Mode of Action
The presence of Enterococci, especially E. faecalis, E. faecium, E.durans and E.hirae, serves as an indicator for faecal contamination.
Growth of Enterococci is stimulated by selected peptones, phosphates and addition of Tween® 80. Enterococci cleave the unique chromogenic substrates in the medium. This produces red colonies allowing an easy detection of Enterococci.
Sodium azide and ox bile inhibit most accompanying microbial flora. Non-Enterococci produce colourless, blue/violet or turquoise colonies. These colonies are easily distinguished from the red coloured colonies Enterococci produce.

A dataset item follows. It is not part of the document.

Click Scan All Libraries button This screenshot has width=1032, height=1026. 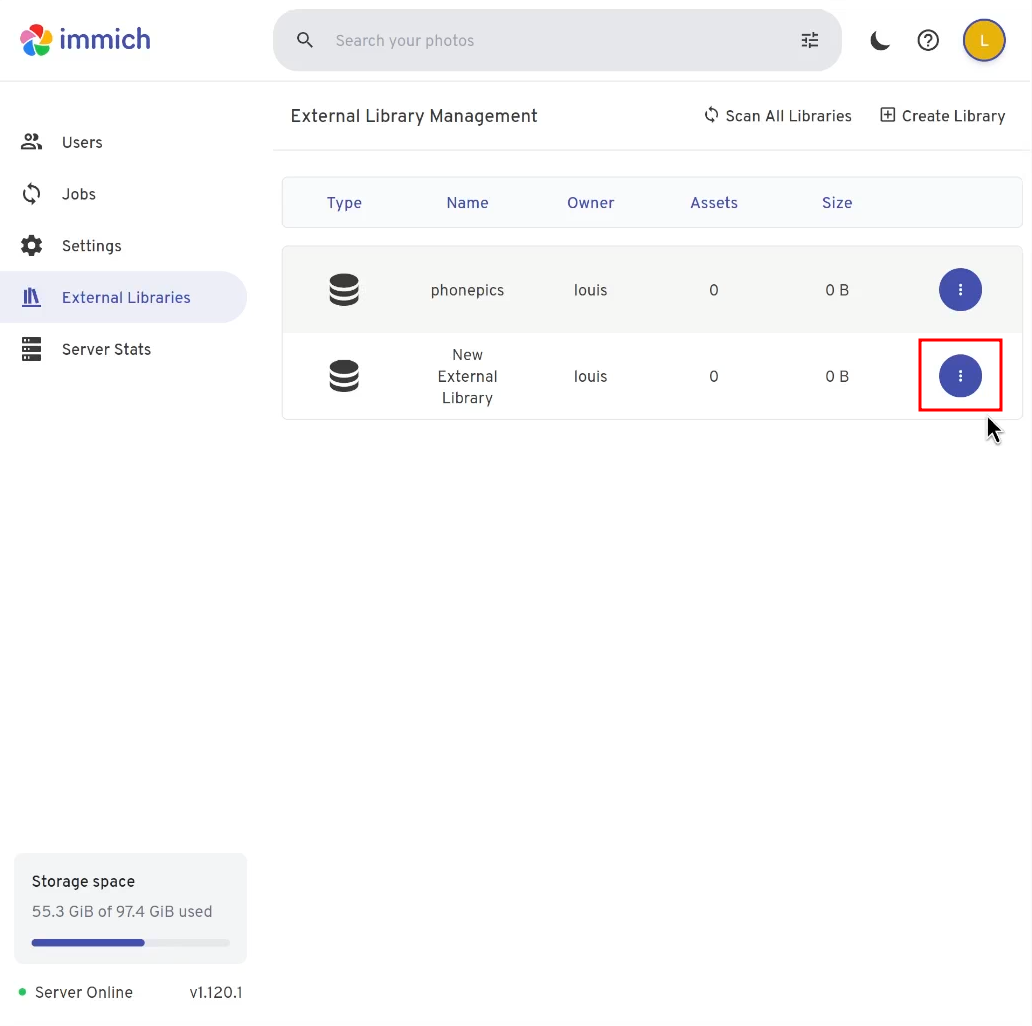[778, 116]
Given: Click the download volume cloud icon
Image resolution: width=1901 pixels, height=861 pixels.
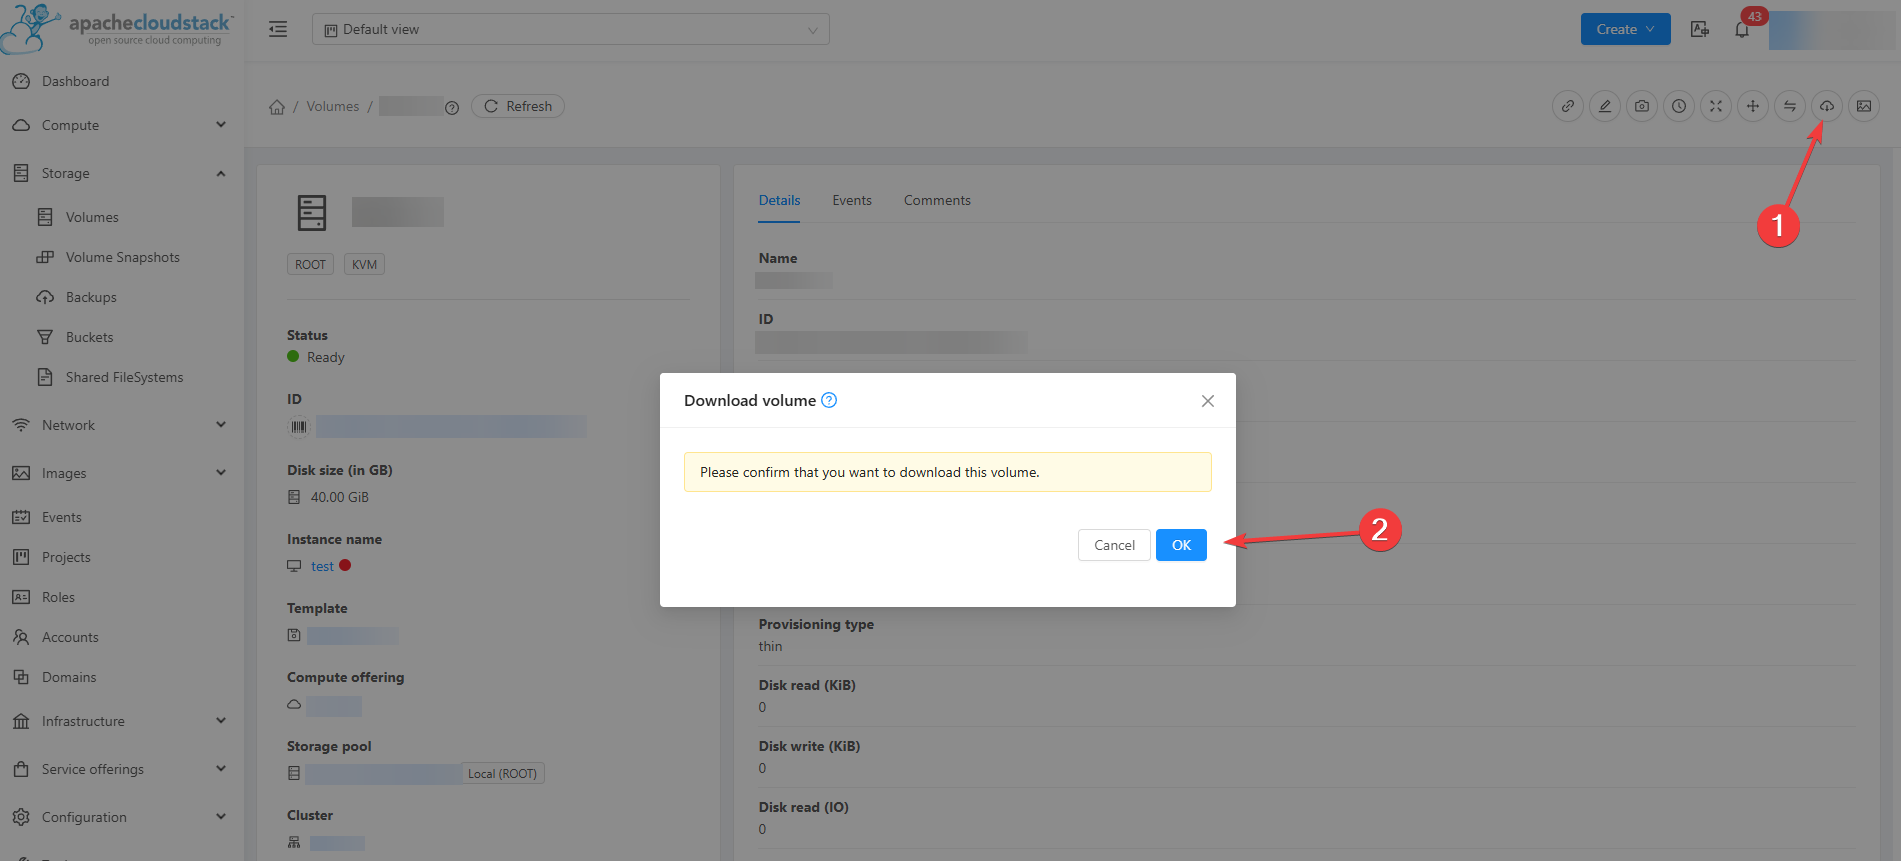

Typical Composition (g/litre)
Peptones 10.0; sodium chloride 5.0; sodium azide 0.2; dipotassium hydrogenphosphate 3.4; potassium di-hydrogenphosphate 1.6; ox bile 0.5; Tween® 80 1.0; chromogenic-mixture 0.25; agar-agar 11.0
Suspend 33.0 g in 1 litre of demin. water by heating in a boiling water bath or in a flowing steam. Stir the contents to assist dissolution (approx. 45 minutes), let the medium cool to 45-50 °C and pour into plates.
n Do not autoclave! Do not overheat!
pH. 7.0 ± 0.2 at 25 °C
The plates are clear and slightly yellow. If stored at +4 ± 2 °C and protected from light the plates are stable for 2 weeks.
Inoculate the medium by the pour-plate-method or by spreading the sample material on the surface of the plates. In addition the membrane-filter-technique can also be used.
The type of membrane filter affects the performance of the medium (growth and colouration of colonies). Best results were obtained using membrane filters of cellulose-mixed-ester material, e.g. Gelman GN-6 (OSSMER, 1999).
Incubation: 24 ± 4hours at 35-37 °C.
If this will neither result in a colour change nor in visible growth continue the incubation up to 44 ± 4 hours.